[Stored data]
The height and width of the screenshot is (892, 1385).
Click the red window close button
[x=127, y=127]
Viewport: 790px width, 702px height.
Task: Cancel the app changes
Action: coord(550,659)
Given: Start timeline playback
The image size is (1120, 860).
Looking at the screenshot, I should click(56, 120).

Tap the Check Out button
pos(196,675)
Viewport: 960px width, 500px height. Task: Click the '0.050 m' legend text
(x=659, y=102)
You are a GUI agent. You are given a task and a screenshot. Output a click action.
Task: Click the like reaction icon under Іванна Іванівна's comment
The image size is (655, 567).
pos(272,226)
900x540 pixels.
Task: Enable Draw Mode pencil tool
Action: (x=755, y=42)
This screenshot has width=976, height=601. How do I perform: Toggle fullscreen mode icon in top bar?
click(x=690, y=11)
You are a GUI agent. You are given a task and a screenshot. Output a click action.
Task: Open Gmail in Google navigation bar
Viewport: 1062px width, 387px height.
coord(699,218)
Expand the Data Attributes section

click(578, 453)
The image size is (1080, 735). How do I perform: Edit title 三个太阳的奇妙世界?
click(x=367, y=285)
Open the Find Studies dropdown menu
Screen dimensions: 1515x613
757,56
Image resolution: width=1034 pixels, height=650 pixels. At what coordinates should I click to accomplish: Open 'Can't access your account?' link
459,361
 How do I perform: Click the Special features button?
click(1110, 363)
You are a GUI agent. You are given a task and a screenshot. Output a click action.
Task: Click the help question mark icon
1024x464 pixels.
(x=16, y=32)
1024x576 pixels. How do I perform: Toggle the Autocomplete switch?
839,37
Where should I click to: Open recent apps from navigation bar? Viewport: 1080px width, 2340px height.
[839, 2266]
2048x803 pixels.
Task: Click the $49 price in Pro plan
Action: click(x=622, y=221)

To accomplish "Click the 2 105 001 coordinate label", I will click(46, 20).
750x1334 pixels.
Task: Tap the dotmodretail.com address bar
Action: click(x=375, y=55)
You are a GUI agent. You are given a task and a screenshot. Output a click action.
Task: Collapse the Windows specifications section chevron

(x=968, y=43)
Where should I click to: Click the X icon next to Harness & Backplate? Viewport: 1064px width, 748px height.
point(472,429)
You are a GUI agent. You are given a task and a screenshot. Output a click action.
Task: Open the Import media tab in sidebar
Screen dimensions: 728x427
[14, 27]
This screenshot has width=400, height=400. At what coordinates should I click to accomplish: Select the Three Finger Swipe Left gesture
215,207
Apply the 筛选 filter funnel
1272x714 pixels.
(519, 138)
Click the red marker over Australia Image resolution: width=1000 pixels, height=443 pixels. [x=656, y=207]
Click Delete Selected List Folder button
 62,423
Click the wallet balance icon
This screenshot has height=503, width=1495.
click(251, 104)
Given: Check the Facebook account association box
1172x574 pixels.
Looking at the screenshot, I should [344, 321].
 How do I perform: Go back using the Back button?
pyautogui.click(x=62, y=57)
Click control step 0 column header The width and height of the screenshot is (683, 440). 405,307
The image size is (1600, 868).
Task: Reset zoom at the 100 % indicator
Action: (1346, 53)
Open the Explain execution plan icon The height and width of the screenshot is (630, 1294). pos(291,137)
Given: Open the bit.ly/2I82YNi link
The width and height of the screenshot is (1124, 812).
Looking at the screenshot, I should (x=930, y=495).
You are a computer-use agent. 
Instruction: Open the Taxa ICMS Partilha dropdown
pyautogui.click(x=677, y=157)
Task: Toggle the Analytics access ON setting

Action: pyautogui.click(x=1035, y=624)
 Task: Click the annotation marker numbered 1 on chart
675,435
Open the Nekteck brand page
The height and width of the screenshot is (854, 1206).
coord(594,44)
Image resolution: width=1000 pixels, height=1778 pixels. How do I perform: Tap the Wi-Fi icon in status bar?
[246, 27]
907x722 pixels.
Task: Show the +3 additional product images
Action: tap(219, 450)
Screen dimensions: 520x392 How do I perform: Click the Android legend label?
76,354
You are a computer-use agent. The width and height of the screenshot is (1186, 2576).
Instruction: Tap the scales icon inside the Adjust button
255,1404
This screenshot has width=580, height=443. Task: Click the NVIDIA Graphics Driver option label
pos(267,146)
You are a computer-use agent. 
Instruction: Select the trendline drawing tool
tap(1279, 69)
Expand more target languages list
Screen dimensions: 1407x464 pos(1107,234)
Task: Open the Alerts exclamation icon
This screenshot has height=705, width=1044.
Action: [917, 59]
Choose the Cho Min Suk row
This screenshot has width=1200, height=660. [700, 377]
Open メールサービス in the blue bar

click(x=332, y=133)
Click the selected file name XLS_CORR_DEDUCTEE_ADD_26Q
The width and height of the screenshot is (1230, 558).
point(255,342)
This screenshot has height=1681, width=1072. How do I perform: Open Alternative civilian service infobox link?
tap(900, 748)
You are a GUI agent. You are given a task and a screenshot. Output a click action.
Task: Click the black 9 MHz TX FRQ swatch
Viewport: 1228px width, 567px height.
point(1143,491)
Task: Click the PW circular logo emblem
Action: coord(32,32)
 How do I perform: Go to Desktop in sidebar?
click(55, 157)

### Task item
Each record is to be transcribed exactly and in full.

### Result for this task
The height and width of the screenshot is (892, 1385).
Click the red window close button
[x=127, y=127]
Viewport: 790px width, 702px height.
Task: Cancel the app changes
Action: coord(550,659)
Given: Start timeline playback
The image size is (1120, 860).
Looking at the screenshot, I should click(56, 120).

Tap the Check Out button
pos(196,675)
Viewport: 960px width, 500px height. Task: Click the '0.050 m' legend text
(x=659, y=102)
You are a GUI agent. You are given a task and a screenshot. Output a click action.
Task: Click the like reaction icon under Іванна Іванівна's comment
The image size is (655, 567).
pos(272,226)
900x540 pixels.
Task: Enable Draw Mode pencil tool
Action: (x=755, y=42)
This screenshot has width=976, height=601. How do I perform: Toggle fullscreen mode icon in top bar?
click(x=690, y=11)
You are a GUI agent. You are given a task and a screenshot. Output a click action.
Task: Open Gmail in Google navigation bar
Viewport: 1062px width, 387px height.
coord(699,218)
Expand the Data Attributes section

click(578, 453)
The image size is (1080, 735). How do I perform: Edit title 三个太阳的奇妙世界?
click(x=367, y=285)
Open the Find Studies dropdown menu
Screen dimensions: 1515x613
757,56
Image resolution: width=1034 pixels, height=650 pixels. At what coordinates should I click to accomplish: Open 'Can't access your account?' link
459,361
 How do I perform: Click the Special features button?
click(1110, 363)
You are a GUI agent. You are given a task and a screenshot. Output a click action.
Task: Click the help question mark icon
1024x464 pixels.
(x=16, y=32)
1024x576 pixels. How do I perform: Toggle the Autocomplete switch?
839,37
Where should I click to: Open recent apps from navigation bar? Viewport: 1080px width, 2340px height.
[839, 2266]
2048x803 pixels.
Task: Click the $49 price in Pro plan
Action: click(x=622, y=221)

To accomplish "Click the 2 105 001 coordinate label", I will click(46, 20).
750x1334 pixels.
Task: Tap the dotmodretail.com address bar
Action: click(x=375, y=55)
You are a GUI agent. You are given a task and a screenshot. Output a click action.
Task: Collapse the Windows specifications section chevron

(x=968, y=43)
Where should I click to: Click the X icon next to Harness & Backplate? Viewport: 1064px width, 748px height.
point(472,429)
You are a GUI agent. You are given a task and a screenshot. Output a click action.
Task: Open the Import media tab in sidebar
Screen dimensions: 728x427
[14, 27]
This screenshot has width=400, height=400. At what coordinates should I click to accomplish: Select the Three Finger Swipe Left gesture
215,207
Apply the 筛选 filter funnel
1272x714 pixels.
(519, 138)
Click the red marker over Australia Image resolution: width=1000 pixels, height=443 pixels. [x=656, y=207]
Click Delete Selected List Folder button
 62,423
Click the wallet balance icon
This screenshot has height=503, width=1495.
click(251, 104)
Given: Check the Facebook account association box
1172x574 pixels.
Looking at the screenshot, I should [344, 321].
 How do I perform: Go back using the Back button?
pyautogui.click(x=62, y=57)
Click control step 0 column header The width and height of the screenshot is (683, 440). 405,307
The image size is (1600, 868).
Task: Reset zoom at the 100 % indicator
Action: (1346, 53)
Open the Explain execution plan icon The height and width of the screenshot is (630, 1294). pos(291,137)
Given: Open the bit.ly/2I82YNi link
The width and height of the screenshot is (1124, 812).
Looking at the screenshot, I should (x=930, y=495).
You are a computer-use agent. 
Instruction: Open the Taxa ICMS Partilha dropdown
pyautogui.click(x=677, y=157)
Task: Toggle the Analytics access ON setting

Action: pyautogui.click(x=1035, y=624)
 Task: Click the annotation marker numbered 1 on chart
675,435
Open the Nekteck brand page
The height and width of the screenshot is (854, 1206).
coord(594,44)
Image resolution: width=1000 pixels, height=1778 pixels. How do I perform: Tap the Wi-Fi icon in status bar?
[246, 27]
907x722 pixels.
Task: Show the +3 additional product images
Action: tap(219, 450)
Screen dimensions: 520x392 How do I perform: Click the Android legend label?
76,354
You are a computer-use agent. The width and height of the screenshot is (1186, 2576).
Instruction: Tap the scales icon inside the Adjust button
255,1404
This screenshot has width=580, height=443. Task: Click the NVIDIA Graphics Driver option label
pos(267,146)
You are a computer-use agent. 
Instruction: Select the trendline drawing tool
tap(1279, 69)
Expand more target languages list
Screen dimensions: 1407x464 pos(1107,234)
Task: Open the Alerts exclamation icon
This screenshot has height=705, width=1044.
Action: [917, 59]
Choose the Cho Min Suk row
This screenshot has width=1200, height=660. [700, 377]
Open メールサービス in the blue bar

click(x=332, y=133)
Click the selected file name XLS_CORR_DEDUCTEE_ADD_26Q
The width and height of the screenshot is (1230, 558).
point(255,342)
This screenshot has height=1681, width=1072. How do I perform: Open Alternative civilian service infobox link?
tap(900, 748)
You are a GUI agent. You are given a task and a screenshot. Output a click action.
Task: Click the black 9 MHz TX FRQ swatch
Viewport: 1228px width, 567px height.
point(1143,491)
Task: Click the PW circular logo emblem
Action: coord(32,32)
 How do I perform: Go to Desktop in sidebar?
click(55, 157)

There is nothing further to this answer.